# Requirement
Quote each line of the data below word for word, but leave out the pictures.
--- start ---
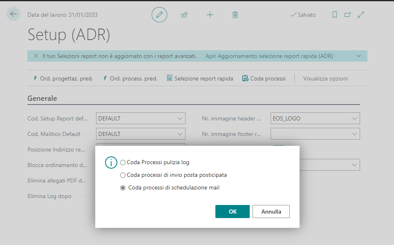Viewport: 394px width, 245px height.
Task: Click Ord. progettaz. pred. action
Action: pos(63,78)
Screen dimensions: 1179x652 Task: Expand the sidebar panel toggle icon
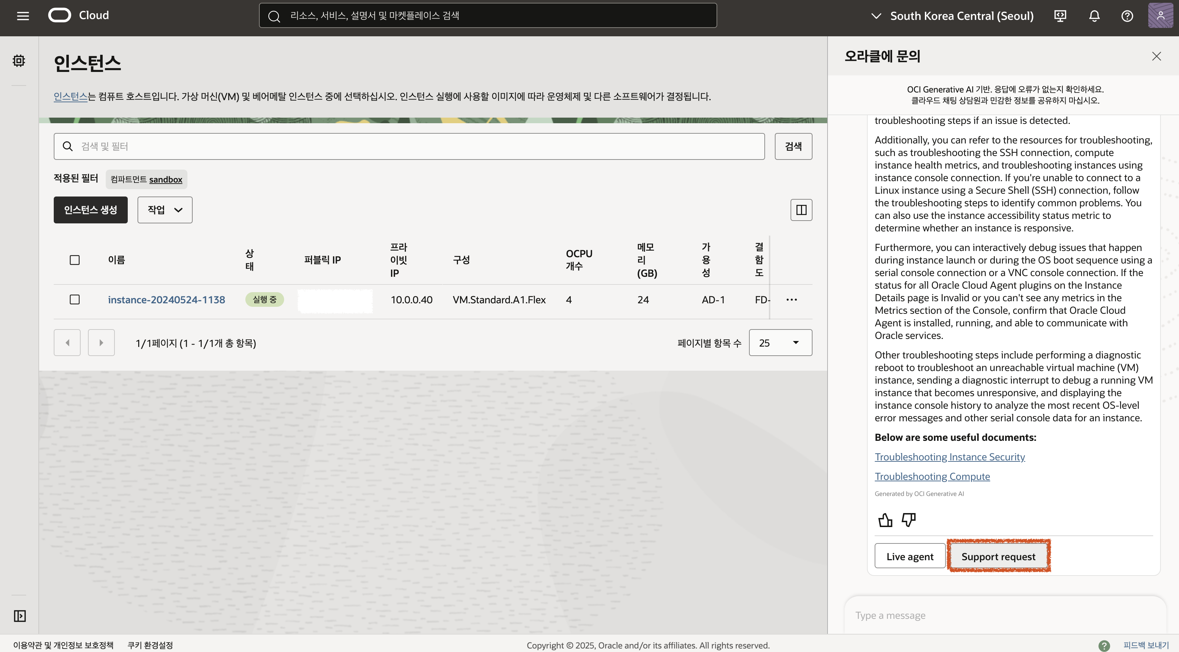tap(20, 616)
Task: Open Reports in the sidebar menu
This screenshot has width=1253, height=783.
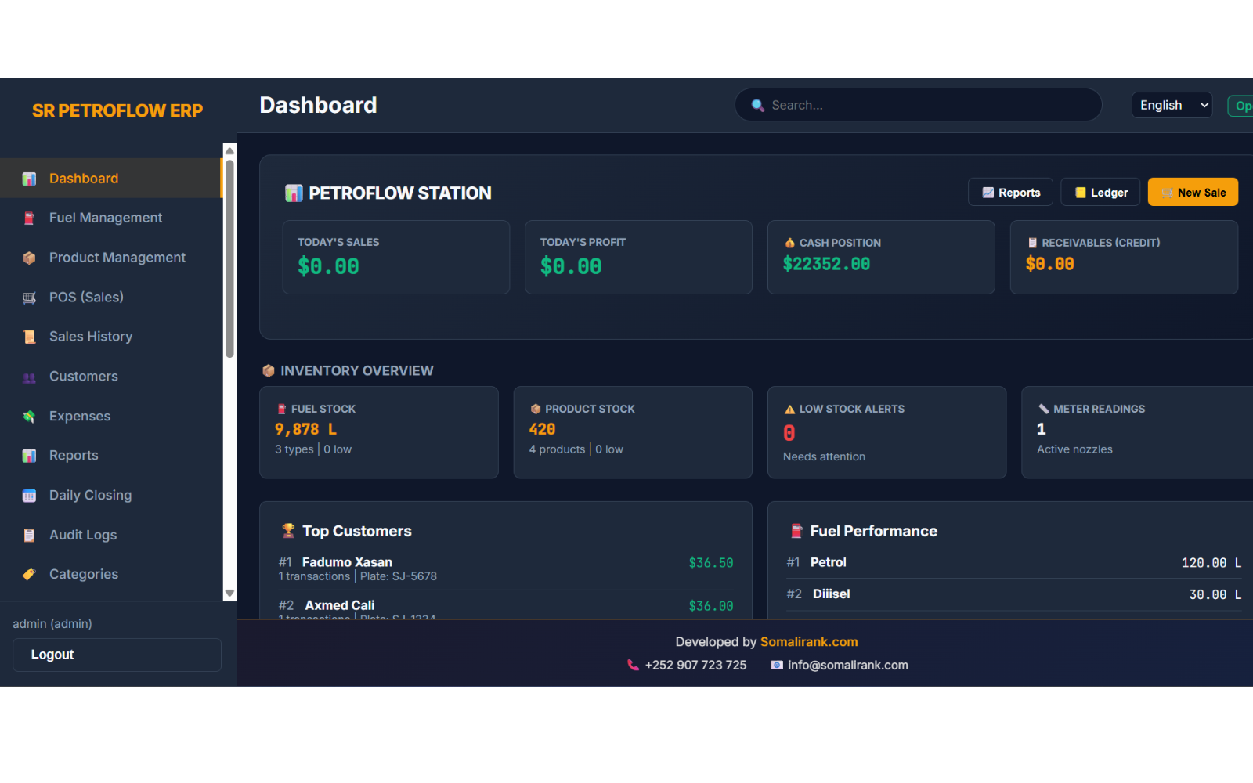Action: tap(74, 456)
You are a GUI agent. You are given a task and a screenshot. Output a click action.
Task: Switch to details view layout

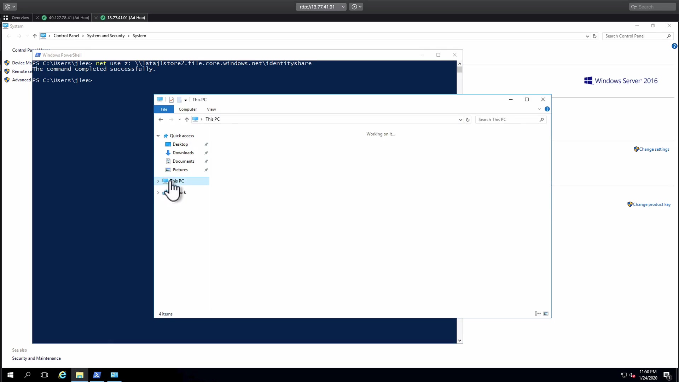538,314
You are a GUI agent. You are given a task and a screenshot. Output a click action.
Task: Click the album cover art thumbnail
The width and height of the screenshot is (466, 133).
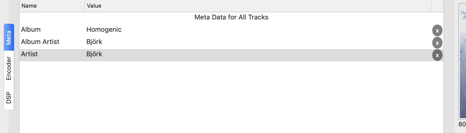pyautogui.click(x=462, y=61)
--- end ---
# Complete answer
Viewport: 394px width, 245px height.
Task: Click Ord. progettaz. pred. action
Action: pos(63,78)
Screen dimensions: 1179x652 Task: Expand the sidebar panel toggle icon
tap(20, 616)
Task: Open Reports in the sidebar menu
This screenshot has width=1253, height=783.
Action: tap(74, 456)
You are a GUI agent. You are given a task and a screenshot. Output a click action.
Task: Switch to details view layout

538,314
You are a GUI agent. You are given a task and a screenshot. Output a click action.
Task: Click the album cover art thumbnail
The width and height of the screenshot is (466, 133).
pyautogui.click(x=462, y=61)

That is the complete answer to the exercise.